When you get to be a senior, life gets a little terrifying. You have to think about your future a lot and where you’ll be after graduation. I am mostly excited about starting a new life, but still sad because I will probably be away from most of my friends and all of my family members that I’ve grown up with. It’s hard to think that when I leave for this last semester of school I’m not actually planning on coming back. I’m not thinking that coming back to Florida and working here is an option. I love everyone here, but I don’t think it’s where I’m suppose to be anymore. Terrifying.
I think today as I bought my plane ticket home (SUPER LATE, do not advise that one) and started packing up my stuff that I started to realize that this might be it for a while. I know that I already don’t go home as much as my friends do now from college. Just because I live so far away. But realizing that I might not live with my family ever again and I might not see them on a daily basis for a long time…it’s a scary thought. It’s hard to imagine not seeing my niece and my nephew grow up. It’s hard not to see my family grow and to slowly see how God is working in their lives, even when I’m not home.

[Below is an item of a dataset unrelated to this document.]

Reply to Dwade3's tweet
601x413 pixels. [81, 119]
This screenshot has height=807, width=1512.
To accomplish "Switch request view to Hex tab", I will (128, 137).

I know that home can be hard sometimes, but home is still home. I love my family and that will never change. Going to school was scary and possibly living in Michigan or Indiana or Illinois when I’m done with school is even more terrifying. What if I don’t come home for a long time. How will that affect the relationships I have with people here. Some of my best friends I’ve ever had are here and I don’t want to lose them.
Being an adult is hard. It’s definitely an adventure. But one that starts off as a bumpy ride I’m learning. I know that God has His hand on the situation, but I can only ask and seek his strength to be okay with it all.